Даже произнесенное, слово-пароль нуждается в воссоздании и постоянной мольбе о нем – само оно не хранится. Но этот пароль пропущен, не назван и зияет в стихотворной ткани. “Пропуск” есть опущенность и отсутствие важнейшего слова. В “Канцоне” знаком такого пропущенного слова было “села”, которое обозначает паузу, роздых певческого голоса. Однако слово отсутствует, присутствуя, и трижды повторяется в тексте! Это слово – “всё” (“В бархате всемирной… Всё поют… Всё цветут…”). Гумилев писал в рецензии на мандельштамовский “Камень” (1916): “Всё для него чисто, всё предлог для стихотворения…”.

“Всё”, как и у Хлебникова, выражает, с одной стороны, совокупность и полноту сущего, с другой – идею конца. Звук исчезает, воцаряется пустота. Погребальное собрание на тризне глухой советской ночи подводит этот печальный итог – всё, солнце умерло, конец. Но “божественный сосуд” голоса разбить нельзя. Цветаева цитировала Овидия: “Мои жилы иссякнут, мои кости высохнут, но ГОЛОС, ГОЛОС – оставит мне Судьба”. “Хоры сладкие Орфея” неспроста – здесь должен прозвучать греческий язык. Греч. ? l o V (читаемое как “holos”) – “всё”, “весь”, “мир в целом”. У Пастернака:

Во все продолженье рассказа голос –

Был ‹…›

Был слушатель холост, был голос – была

Вся бытность разрыта, вся вечность…(

I, 515-516)

Мандельштам знал, о чем писал Пастернаку в январе 1937 года: “Хоть раз в жизни позвольте сказать вам: спасибо за все и за то, что это “ все” – еще “ не все” ” (IV, 174). Пушкинское признание “Нет, весь я не умру…” звучит в том смысле, что в заветной лире не умереть могу я только весь.

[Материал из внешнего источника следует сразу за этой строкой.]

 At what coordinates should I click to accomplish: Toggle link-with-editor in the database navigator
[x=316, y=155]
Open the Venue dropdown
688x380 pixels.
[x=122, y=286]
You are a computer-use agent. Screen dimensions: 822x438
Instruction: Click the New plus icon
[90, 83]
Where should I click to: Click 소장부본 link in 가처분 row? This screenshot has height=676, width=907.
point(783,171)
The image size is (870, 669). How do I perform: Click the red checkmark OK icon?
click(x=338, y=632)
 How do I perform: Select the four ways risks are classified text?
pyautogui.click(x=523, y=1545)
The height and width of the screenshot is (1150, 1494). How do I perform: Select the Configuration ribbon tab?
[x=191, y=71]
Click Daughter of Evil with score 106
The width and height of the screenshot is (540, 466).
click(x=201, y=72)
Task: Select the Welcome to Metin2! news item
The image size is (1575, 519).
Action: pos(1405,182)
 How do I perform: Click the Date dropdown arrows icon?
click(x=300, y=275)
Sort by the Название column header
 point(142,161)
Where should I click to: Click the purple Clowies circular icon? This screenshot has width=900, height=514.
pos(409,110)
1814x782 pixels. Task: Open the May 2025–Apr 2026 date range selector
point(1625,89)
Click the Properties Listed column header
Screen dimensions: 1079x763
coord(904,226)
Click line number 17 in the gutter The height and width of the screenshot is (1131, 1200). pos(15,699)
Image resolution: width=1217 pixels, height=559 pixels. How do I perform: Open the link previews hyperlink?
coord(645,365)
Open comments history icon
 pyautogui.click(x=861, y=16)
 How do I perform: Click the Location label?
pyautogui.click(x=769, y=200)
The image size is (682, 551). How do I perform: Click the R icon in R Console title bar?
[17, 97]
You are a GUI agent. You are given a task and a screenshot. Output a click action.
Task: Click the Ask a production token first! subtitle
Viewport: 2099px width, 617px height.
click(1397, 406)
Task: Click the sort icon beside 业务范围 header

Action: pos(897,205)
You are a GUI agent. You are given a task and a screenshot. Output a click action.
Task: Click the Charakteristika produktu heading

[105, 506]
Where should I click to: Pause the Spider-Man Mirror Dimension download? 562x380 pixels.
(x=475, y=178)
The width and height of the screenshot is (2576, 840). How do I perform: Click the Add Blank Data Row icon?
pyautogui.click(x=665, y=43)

Это призыв истинной поэзии к всеединству живого голоса:

Вот дароносица, как солнце золотое,

Повисла в воздухе – великолепный миг.

Здесь должен прозвучать лишь греческий язык:

Взят в руки целый мир, как яблоко простое.

(1915; I, 114)

Малларме говорил, что поэт пишет словами, а не идеями. Это означает, что каждый ход поэтической мысли выражается словом и его звучанием, выполняется словом и производен и индуцирован звуковой субстанцией. “Natur hat weder Kern / Noch Schale, / Alles ist sie mit einem Male” (Goethe). И в природе слова нет внутреннего и внешнего, все единым махом. Ядро и оболочка, звук и смысл суть одно. “Выворачивайтесь нутром!” – призывал Маяковский (II, 17). Поэзия и есть немыслимо вывороченное нутро. И греческий язык прозвучал, центром и событием которого стал сам Голос. Вот теперь всё.